Vor allem die praktisch nur von Privatpersonen aufgegebenen Inserate sind lesenswert. Statt die Leser mit aufdringlichem Seriefeuer zu belästigen, werden die Anzeigen hier als Markenzeichen benutzt.

 

 

Wo bei einer «Normalzeitschrift» schon 50% Werbung nerven kann, ist das ABü auch mit einem Inserateanteil von teilweise über 75% noch ein Genuss zum Lesen. Ohne seine individuell von Hand gestalteten Anzeigen wäre es nur das halbe ABü. Hier nutzen die Inserenten die Vielfalt der menschlichen Kommunikation in der Werbung, wie das eine stupide Maschine nie kann. Vom liebevoll gestalteten Kunstwerk bis zum fast unleserlichem Fresszettel findet man alles. Die Anzeigen werden so gesetzt, wie der Inserent sie einschickt.

Das kleine, feine Sück Lesestoff für ruhige Minuten erscheint im Abstand von 2 bis 3 Wochen; ein Jahresabo kostet 50 Franken, Aufrunden erwünscht. Kontaktdaten: Verein A-Bulletin, Postfach 1019, 8026 Zürich, Telefon 044 241 22 01.

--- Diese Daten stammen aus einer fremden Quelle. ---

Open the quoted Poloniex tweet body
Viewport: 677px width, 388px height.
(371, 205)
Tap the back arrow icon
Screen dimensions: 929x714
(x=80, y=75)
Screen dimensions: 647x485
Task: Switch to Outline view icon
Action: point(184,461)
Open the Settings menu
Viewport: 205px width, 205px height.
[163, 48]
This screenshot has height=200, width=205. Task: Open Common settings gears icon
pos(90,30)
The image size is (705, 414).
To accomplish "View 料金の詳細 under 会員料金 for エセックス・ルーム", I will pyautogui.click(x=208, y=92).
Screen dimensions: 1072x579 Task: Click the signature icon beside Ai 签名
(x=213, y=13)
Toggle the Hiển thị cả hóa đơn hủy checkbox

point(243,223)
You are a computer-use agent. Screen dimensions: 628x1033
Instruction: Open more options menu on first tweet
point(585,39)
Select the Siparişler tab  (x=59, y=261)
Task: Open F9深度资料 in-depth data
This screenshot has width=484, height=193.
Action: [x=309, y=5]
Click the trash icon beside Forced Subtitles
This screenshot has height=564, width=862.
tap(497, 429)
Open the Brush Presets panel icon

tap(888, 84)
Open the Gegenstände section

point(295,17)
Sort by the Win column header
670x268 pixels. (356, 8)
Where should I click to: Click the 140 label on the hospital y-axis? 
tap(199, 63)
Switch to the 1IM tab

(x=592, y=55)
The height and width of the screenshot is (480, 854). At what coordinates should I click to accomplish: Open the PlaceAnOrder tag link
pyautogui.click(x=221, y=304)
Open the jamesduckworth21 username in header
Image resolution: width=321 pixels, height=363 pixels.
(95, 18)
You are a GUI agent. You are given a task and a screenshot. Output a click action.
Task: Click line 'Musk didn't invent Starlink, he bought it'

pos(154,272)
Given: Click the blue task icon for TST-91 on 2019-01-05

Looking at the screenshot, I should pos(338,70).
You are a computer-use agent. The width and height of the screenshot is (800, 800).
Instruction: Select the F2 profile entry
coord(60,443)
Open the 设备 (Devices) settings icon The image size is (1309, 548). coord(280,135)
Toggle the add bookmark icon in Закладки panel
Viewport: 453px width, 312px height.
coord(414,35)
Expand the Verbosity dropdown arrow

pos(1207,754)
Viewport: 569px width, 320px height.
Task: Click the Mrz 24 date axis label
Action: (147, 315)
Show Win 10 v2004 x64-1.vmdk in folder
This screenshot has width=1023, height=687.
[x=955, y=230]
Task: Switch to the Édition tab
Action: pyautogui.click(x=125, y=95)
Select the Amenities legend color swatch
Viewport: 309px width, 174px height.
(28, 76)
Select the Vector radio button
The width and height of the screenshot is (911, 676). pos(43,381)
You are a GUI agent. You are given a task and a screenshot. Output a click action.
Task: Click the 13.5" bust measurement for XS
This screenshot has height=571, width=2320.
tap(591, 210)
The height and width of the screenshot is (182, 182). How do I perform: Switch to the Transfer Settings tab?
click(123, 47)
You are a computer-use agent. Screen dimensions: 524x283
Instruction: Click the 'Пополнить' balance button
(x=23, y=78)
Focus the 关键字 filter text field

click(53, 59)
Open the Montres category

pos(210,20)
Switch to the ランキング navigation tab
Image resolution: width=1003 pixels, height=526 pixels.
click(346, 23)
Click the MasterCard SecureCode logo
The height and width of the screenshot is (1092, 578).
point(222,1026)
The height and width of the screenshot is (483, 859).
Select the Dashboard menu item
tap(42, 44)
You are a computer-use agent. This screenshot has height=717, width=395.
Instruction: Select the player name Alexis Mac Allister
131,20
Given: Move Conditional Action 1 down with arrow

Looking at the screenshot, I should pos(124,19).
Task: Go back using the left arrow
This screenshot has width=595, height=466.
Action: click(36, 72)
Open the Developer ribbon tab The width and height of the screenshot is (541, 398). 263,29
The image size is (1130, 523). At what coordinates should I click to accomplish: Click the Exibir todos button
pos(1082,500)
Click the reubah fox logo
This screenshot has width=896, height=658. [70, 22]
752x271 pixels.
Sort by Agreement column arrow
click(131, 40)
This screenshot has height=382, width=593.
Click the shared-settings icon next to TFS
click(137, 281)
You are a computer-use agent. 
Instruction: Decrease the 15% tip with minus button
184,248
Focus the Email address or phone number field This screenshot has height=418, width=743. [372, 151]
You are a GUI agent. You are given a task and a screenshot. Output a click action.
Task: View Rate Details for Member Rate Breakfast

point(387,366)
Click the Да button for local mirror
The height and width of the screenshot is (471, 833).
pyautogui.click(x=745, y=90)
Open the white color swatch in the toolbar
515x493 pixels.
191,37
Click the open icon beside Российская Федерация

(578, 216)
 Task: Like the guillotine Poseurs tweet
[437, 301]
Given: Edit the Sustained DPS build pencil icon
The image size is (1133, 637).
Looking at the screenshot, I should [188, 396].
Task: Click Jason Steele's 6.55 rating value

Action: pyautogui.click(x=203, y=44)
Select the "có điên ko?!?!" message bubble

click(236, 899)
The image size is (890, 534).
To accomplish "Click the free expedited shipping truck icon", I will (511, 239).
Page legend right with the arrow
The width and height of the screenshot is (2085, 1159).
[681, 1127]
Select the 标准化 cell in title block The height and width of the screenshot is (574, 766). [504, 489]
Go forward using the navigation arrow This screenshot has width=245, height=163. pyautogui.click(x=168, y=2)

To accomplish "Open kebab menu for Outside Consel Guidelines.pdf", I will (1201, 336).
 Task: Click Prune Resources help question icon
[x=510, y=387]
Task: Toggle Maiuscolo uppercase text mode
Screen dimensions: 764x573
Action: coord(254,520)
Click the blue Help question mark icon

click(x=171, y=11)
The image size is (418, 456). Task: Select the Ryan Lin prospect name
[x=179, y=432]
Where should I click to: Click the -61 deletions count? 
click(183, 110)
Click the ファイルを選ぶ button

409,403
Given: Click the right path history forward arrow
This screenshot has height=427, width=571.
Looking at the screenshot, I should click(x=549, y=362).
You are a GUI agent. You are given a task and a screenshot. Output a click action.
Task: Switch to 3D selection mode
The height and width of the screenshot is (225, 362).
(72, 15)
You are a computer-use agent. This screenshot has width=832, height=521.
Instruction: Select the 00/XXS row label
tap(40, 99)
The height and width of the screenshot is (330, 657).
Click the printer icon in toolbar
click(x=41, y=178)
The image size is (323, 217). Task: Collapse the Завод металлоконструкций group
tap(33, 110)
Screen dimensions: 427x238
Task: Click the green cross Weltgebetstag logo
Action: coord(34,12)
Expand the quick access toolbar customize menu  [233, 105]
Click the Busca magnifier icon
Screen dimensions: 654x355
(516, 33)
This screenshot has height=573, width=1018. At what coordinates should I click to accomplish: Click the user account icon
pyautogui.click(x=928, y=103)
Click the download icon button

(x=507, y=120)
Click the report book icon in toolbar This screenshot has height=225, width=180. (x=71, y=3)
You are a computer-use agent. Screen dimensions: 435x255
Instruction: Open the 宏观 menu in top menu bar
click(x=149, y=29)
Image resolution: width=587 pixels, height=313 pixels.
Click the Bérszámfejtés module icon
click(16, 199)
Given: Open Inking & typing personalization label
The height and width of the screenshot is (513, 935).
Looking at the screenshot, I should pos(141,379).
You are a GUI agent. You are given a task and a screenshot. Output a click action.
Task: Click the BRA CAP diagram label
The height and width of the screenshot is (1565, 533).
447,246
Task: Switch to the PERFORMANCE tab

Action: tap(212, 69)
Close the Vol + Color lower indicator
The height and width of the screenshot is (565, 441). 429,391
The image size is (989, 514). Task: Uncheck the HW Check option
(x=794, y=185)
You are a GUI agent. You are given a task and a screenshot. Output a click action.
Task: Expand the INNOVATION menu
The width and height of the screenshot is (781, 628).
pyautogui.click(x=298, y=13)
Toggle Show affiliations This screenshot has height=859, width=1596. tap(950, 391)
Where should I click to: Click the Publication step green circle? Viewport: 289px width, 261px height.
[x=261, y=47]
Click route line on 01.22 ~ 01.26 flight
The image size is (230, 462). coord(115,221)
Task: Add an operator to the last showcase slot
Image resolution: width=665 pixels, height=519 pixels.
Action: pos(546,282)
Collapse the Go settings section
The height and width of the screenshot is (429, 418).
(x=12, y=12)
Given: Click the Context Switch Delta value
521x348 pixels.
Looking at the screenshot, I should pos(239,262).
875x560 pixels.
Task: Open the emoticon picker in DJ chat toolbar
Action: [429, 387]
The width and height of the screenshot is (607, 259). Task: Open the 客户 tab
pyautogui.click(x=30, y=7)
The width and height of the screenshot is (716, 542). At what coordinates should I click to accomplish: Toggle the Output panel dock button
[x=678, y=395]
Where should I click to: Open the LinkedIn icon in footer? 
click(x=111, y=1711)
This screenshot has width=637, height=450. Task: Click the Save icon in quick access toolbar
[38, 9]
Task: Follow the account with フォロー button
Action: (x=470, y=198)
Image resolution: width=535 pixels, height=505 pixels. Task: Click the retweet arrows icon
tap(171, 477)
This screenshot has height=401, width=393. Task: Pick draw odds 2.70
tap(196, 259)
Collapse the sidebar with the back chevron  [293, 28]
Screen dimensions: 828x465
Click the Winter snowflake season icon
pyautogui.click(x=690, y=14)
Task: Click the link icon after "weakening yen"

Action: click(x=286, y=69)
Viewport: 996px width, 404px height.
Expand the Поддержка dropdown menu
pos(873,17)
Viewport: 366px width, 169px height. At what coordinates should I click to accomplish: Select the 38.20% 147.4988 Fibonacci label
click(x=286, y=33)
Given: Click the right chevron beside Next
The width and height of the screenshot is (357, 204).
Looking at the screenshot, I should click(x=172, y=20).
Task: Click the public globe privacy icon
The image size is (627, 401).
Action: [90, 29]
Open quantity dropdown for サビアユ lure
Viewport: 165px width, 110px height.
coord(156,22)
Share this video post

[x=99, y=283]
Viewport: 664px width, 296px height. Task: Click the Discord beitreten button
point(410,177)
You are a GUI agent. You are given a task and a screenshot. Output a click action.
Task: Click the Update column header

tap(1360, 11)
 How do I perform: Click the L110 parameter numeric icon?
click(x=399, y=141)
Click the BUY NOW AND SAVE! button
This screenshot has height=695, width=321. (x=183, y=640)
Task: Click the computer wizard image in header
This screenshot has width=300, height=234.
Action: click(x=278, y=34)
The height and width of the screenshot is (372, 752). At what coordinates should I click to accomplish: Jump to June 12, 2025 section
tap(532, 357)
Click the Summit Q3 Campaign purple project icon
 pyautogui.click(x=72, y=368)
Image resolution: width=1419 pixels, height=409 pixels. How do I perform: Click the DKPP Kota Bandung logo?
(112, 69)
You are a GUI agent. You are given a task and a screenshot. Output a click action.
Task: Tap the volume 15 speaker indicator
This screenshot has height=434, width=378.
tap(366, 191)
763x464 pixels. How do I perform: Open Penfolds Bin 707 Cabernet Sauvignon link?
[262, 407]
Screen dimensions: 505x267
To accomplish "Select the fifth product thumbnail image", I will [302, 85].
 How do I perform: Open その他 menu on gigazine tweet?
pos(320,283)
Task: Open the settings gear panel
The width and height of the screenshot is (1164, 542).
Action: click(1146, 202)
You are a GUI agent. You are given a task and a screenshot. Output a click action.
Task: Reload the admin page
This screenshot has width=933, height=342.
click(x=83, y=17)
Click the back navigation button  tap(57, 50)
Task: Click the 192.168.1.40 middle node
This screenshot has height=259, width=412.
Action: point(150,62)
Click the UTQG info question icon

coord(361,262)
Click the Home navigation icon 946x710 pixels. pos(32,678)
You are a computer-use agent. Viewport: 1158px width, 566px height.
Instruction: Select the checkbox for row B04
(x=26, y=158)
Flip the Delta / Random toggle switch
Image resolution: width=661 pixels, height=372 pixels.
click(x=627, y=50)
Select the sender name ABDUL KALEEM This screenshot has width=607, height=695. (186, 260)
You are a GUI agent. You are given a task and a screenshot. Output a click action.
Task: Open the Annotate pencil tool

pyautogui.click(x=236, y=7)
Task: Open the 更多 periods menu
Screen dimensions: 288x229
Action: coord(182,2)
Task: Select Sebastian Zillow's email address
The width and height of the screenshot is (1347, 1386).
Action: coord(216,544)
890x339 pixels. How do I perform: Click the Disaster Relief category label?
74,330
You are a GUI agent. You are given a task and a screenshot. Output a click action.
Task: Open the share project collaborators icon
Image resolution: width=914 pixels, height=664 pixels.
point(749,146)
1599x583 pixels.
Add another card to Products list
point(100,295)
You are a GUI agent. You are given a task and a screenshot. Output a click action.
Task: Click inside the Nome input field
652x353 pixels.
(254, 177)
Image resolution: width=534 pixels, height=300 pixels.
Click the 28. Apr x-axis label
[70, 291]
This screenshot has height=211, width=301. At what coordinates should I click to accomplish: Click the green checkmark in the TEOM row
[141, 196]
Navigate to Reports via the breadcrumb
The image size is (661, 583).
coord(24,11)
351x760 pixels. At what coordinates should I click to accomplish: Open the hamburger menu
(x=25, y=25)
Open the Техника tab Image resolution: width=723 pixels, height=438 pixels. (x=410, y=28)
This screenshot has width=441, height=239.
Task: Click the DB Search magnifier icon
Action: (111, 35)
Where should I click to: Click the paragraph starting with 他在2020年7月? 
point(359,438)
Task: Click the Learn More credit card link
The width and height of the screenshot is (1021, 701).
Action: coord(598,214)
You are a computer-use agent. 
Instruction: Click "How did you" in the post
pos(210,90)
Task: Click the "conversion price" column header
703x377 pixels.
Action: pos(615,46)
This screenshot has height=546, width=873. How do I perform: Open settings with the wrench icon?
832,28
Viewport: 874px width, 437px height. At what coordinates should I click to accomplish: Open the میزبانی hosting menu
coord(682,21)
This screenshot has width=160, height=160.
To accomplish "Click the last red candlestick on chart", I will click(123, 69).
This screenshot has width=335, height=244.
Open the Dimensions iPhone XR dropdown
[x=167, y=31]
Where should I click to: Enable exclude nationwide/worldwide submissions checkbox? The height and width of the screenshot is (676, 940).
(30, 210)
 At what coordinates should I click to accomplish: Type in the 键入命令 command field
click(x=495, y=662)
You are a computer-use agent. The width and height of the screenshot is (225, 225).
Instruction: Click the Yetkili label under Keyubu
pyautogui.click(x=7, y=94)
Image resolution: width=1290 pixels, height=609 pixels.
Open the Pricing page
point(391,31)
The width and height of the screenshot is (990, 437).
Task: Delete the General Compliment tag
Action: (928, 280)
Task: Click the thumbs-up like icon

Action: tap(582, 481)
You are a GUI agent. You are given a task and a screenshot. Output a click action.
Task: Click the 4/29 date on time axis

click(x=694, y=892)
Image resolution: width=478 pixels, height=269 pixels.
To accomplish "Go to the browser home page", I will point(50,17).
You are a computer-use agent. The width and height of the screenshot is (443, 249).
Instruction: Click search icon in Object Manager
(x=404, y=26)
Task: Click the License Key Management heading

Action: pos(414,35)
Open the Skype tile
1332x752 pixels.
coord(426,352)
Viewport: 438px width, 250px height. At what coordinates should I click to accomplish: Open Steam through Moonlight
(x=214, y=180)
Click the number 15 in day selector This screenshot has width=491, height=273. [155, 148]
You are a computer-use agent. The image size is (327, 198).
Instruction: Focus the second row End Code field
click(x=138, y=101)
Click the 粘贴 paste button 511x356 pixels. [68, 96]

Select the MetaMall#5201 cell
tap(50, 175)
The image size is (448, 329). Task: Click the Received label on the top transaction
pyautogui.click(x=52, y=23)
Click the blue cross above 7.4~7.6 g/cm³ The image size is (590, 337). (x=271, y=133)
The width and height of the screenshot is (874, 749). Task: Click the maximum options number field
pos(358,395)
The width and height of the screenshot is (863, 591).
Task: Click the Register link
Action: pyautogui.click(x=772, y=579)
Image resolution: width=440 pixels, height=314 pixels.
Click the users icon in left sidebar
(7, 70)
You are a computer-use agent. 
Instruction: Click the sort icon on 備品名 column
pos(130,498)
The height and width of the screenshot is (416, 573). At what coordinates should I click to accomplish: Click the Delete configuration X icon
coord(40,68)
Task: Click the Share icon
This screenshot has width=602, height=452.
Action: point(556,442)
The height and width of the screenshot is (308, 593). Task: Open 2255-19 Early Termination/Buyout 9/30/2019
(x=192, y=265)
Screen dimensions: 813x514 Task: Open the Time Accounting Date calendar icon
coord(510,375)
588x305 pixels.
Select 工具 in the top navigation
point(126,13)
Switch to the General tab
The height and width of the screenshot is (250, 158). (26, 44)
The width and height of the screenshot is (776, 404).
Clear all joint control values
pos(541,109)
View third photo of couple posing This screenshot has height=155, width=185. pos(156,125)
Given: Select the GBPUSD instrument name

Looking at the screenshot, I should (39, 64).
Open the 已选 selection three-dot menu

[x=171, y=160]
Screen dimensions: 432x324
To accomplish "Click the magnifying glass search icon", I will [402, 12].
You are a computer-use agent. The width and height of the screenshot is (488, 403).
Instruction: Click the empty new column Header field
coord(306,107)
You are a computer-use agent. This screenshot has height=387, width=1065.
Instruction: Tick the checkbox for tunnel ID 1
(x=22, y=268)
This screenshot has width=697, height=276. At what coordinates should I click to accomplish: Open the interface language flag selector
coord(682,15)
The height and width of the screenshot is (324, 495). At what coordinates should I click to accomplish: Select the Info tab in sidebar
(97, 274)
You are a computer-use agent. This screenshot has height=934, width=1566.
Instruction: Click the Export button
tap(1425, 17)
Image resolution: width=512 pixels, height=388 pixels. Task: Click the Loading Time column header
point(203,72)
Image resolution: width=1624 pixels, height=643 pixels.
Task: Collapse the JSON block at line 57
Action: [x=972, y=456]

Der Geist des Turbozeitalters lässt die Macher des ABü's unberührt. Bei der Inserateaufgabe wird das mit aller Deutlichkeit unterstrichen: «Wir schreiben keine Rechnungen, verschicken keine Belegexemplare, haben weder Fax noch E-mail und nehmen die Inserate nicht telefonisch an.» Dafür sind die Tarife seit 30 Jahren (!) gleich geblieben.

So ist es schon gar keine Frage mehr, wie die A-Bulletin-Website heisst: Telefon 044 241 22 01.